[Stored data entries]
|---|
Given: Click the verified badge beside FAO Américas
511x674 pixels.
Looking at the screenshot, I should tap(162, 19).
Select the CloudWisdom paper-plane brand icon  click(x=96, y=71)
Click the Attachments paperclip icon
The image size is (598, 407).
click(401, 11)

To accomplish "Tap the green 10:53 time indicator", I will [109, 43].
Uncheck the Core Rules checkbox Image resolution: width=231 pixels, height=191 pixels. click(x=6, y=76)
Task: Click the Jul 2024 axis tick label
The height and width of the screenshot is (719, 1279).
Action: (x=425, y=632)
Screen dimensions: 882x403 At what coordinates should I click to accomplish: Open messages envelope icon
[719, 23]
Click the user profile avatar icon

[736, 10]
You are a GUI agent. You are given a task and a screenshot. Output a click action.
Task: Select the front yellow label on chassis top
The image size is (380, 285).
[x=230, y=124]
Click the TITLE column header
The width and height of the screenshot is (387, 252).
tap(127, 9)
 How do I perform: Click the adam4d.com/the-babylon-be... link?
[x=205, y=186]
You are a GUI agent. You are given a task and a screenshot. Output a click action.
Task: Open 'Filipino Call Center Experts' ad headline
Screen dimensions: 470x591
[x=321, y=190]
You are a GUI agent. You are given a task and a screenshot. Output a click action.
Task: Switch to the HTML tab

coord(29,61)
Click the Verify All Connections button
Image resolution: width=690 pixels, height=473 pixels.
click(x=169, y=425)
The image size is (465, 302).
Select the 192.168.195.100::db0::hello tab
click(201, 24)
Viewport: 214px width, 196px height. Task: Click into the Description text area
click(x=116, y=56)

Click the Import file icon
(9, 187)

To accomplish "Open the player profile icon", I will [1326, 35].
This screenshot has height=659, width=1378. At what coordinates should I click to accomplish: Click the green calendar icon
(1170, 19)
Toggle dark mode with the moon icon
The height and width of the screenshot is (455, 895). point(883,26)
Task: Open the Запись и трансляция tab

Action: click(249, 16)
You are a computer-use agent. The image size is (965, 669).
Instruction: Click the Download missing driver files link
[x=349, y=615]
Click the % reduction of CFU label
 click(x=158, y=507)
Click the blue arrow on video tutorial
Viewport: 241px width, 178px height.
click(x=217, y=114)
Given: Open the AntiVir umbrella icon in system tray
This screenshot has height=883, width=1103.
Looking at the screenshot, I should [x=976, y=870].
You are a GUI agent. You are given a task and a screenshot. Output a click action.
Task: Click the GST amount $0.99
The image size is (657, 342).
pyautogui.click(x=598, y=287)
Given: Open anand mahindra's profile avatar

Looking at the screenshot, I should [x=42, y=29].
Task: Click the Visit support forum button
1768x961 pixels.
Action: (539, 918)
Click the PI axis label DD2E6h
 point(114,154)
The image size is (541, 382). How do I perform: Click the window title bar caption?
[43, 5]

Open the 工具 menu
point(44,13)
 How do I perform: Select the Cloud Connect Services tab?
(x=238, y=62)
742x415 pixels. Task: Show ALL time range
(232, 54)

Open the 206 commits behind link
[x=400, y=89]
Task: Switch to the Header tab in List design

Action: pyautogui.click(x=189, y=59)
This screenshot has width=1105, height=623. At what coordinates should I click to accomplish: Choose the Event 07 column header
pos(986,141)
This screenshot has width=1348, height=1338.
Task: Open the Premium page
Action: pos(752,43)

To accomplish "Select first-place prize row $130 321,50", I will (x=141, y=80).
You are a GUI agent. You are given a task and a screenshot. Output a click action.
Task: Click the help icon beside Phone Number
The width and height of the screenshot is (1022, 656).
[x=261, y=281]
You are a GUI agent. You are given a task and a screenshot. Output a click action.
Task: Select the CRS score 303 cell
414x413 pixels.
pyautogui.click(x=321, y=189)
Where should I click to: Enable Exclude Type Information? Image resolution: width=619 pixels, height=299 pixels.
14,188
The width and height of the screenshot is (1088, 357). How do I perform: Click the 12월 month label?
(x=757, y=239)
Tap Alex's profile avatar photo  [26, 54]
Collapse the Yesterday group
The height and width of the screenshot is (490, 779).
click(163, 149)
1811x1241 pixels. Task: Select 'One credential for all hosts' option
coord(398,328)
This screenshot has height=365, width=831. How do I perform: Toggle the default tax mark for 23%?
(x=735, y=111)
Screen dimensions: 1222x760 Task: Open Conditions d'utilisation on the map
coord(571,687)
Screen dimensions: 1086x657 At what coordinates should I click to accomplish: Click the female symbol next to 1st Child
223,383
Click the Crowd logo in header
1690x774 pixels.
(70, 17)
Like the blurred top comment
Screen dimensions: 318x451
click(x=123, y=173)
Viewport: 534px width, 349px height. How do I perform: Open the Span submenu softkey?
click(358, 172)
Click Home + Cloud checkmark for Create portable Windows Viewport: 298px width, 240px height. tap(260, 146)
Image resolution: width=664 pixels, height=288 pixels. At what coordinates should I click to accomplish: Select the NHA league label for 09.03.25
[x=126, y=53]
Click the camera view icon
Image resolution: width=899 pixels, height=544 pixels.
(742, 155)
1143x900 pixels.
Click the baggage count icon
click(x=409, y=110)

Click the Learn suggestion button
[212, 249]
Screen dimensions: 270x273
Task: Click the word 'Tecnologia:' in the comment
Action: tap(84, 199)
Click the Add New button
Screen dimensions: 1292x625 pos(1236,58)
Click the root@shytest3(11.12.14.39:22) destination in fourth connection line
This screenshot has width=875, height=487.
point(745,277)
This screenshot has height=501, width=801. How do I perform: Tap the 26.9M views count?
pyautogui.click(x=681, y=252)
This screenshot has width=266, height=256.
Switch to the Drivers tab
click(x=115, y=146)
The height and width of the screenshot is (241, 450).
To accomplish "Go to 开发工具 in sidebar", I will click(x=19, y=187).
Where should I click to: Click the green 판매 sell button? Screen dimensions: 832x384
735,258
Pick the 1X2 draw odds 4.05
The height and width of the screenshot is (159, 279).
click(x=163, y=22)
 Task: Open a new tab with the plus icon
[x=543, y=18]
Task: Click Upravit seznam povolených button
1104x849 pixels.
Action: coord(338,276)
|---|
Exercise directions:
Please write out, exactly as they appear above, only the lines in the stretch from the line with "Click the Crowd logo in header" through the line with "Click Home +".

Result for this task:
Click the Crowd logo in header
1690x774 pixels.
(70, 17)
Like the blurred top comment
Screen dimensions: 318x451
click(x=123, y=173)
Viewport: 534px width, 349px height. How do I perform: Open the Span submenu softkey?
click(358, 172)
Click Home + Cloud checkmark for Create portable Windows Viewport: 298px width, 240px height. tap(260, 146)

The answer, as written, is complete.